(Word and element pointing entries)
######

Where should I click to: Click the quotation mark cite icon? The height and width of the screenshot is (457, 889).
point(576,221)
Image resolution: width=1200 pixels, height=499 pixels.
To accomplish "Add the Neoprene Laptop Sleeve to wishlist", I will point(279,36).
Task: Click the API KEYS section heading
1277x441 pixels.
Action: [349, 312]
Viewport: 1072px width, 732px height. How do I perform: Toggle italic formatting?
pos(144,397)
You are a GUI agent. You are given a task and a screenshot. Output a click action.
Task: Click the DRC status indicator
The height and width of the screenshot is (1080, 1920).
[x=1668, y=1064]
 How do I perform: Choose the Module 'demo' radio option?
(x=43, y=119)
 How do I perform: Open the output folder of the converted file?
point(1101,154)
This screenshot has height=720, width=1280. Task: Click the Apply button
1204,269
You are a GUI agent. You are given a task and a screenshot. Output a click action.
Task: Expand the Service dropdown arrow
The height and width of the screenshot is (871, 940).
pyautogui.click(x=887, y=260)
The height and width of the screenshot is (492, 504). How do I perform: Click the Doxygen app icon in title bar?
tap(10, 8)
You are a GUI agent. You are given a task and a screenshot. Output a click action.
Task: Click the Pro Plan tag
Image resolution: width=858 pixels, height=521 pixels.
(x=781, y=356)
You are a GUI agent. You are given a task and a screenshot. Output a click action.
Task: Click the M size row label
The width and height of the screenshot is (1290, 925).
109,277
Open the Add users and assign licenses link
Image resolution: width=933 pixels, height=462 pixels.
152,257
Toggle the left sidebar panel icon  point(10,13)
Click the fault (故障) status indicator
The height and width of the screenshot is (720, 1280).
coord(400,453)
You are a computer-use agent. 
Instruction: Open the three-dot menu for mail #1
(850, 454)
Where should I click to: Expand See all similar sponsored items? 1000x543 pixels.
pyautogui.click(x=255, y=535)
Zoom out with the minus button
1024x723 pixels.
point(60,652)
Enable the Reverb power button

######

DO THIS:
Render the lines starting at the one containing "How do I perform: Open" and ending at the one containing "(x=781, y=356)" as a numbered list, skipping any blank lines.

EXPECTED ANSWER:
1.  How do I perform: Open the output folder of the converted file?
2. point(1101,154)
3. This screenshot has height=720, width=1280. Task: Click the Apply button
4. 1204,269
5. You are a GUI agent. You are given a task and a screenshot. Output a click action.
6. Task: Expand the Service dropdown arrow
7. The height and width of the screenshot is (871, 940).
8. pyautogui.click(x=887, y=260)
9. The height and width of the screenshot is (492, 504). How do I perform: Click the Doxygen app icon in title bar?
10. tap(10, 8)
11. You are a GUI agent. You are given a task and a screenshot. Output a click action.
12. Task: Click the Pro Plan tag
13. Image resolution: width=858 pixels, height=521 pixels.
14. (x=781, y=356)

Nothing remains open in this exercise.